The transformation matrix that cutter spacing moves to lathe coordinate system OrXYZ from workpiece coordinate system OwXYZ is

；

Workpiece rotates-C angle around Z axis, and transformation matrix is

；

=(Xco, Yco, Zco 1) T1 T2 can be obtained (X, Y, Z, 1)

Launched:

；

(X, Y, Z) cutter location coordinate figure for providing in actual processing.

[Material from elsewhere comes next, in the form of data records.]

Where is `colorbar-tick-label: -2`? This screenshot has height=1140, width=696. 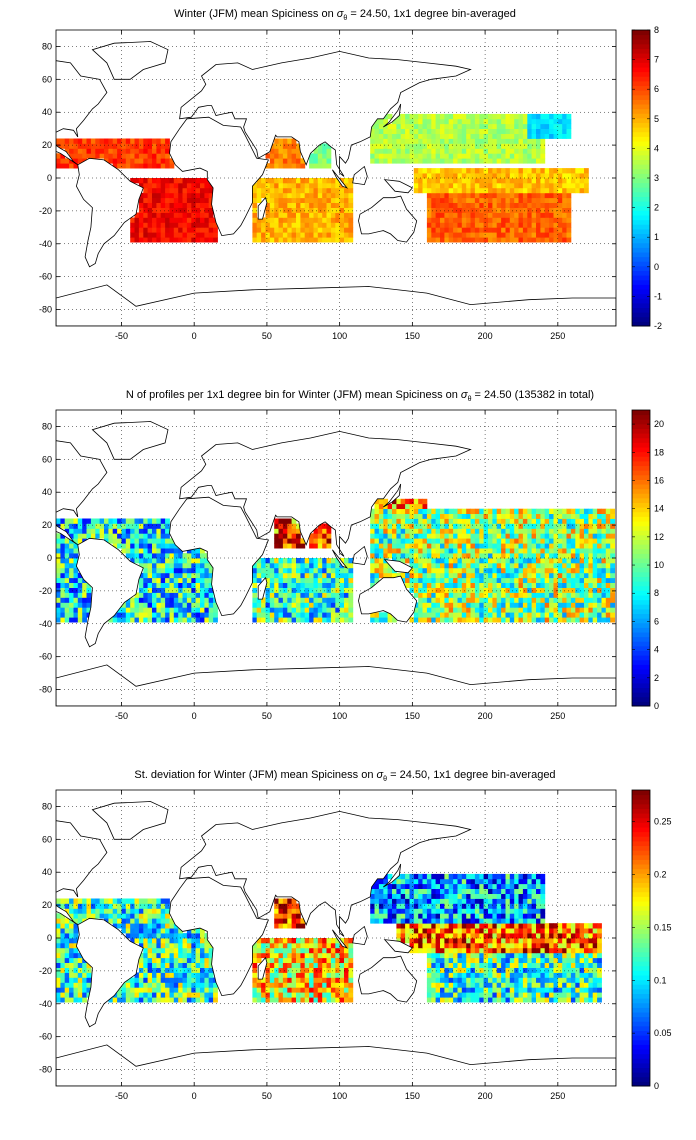 colorbar-tick-label: -2 is located at coordinates (658, 326).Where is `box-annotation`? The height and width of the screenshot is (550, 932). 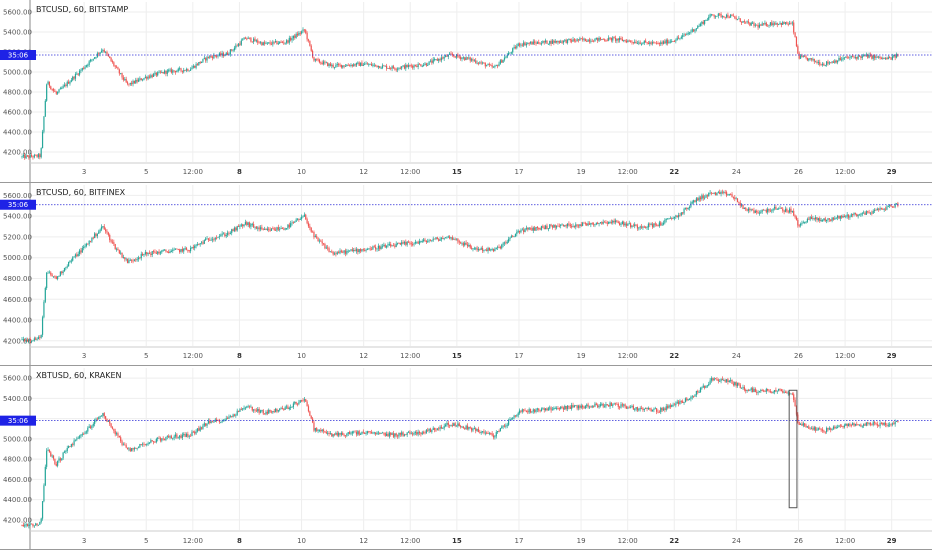
box-annotation is located at coordinates (793, 449).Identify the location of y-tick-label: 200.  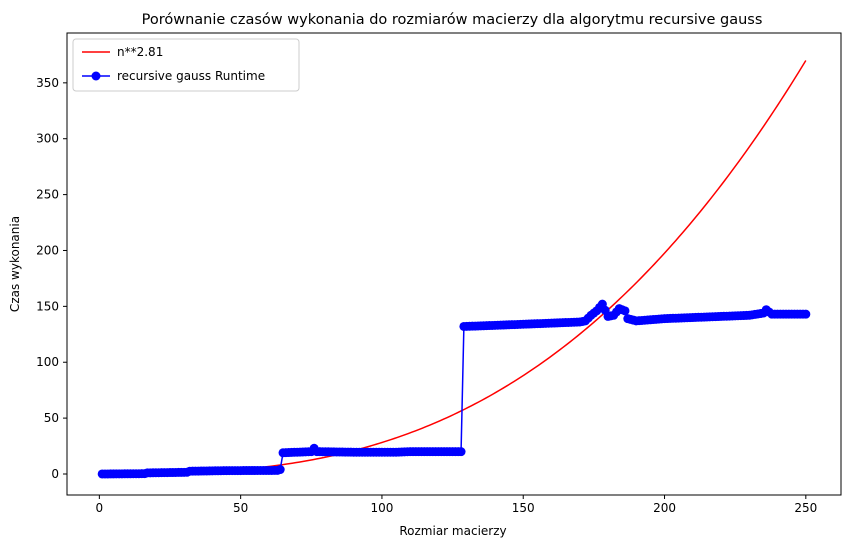
(48, 250).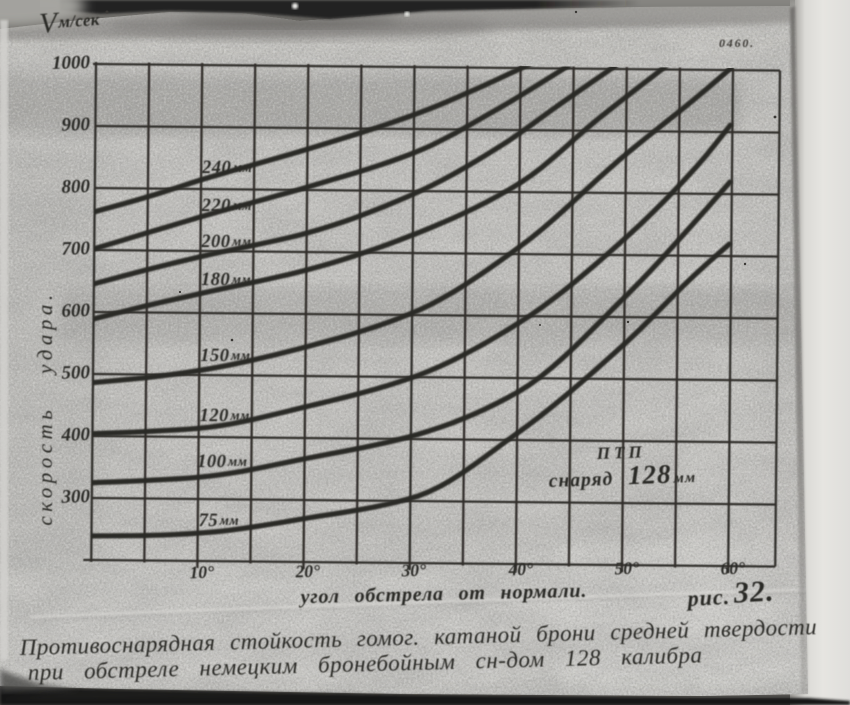  Describe the element at coordinates (76, 187) in the screenshot. I see `svg-text: 800` at that location.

2., as claimed in claim 1 without the cutting method of bracket invisible orthotic device, it is characterized in that: in step 1), the generation step of cutting track curve comprises:

(1.1) select the contact point of tooth corona and gingiva, according to corona and gingiva border naturally move towards sort, generation sorted points;

(1.2) Laplace algorithm is adopted to carry out fairing to sorted points;

(1.3) sorted points between adjacent two gingival papilla is fitted to B-spline curves;

(1.4) eliminate the sharpened areas at gingival papilla summit place, adopt lead angle algorithm, level and smooth gingival papilla region;

(1.5) line smoothing that all B-spline curves and lead angle generate is spliced into B-spline curves, splicing ensures that curve is continuous, thus obtains cutting track curve.

3. as claimed in claim 2 without the cutting method of bracket invisible orthotic device, it is characterized in that: when tool motion, on the basis of the Five-axis NC Machining Center Tool route obtained in step 3) by cutter, to the direction away from appliance, cutter is departed from the distance of a tool radius.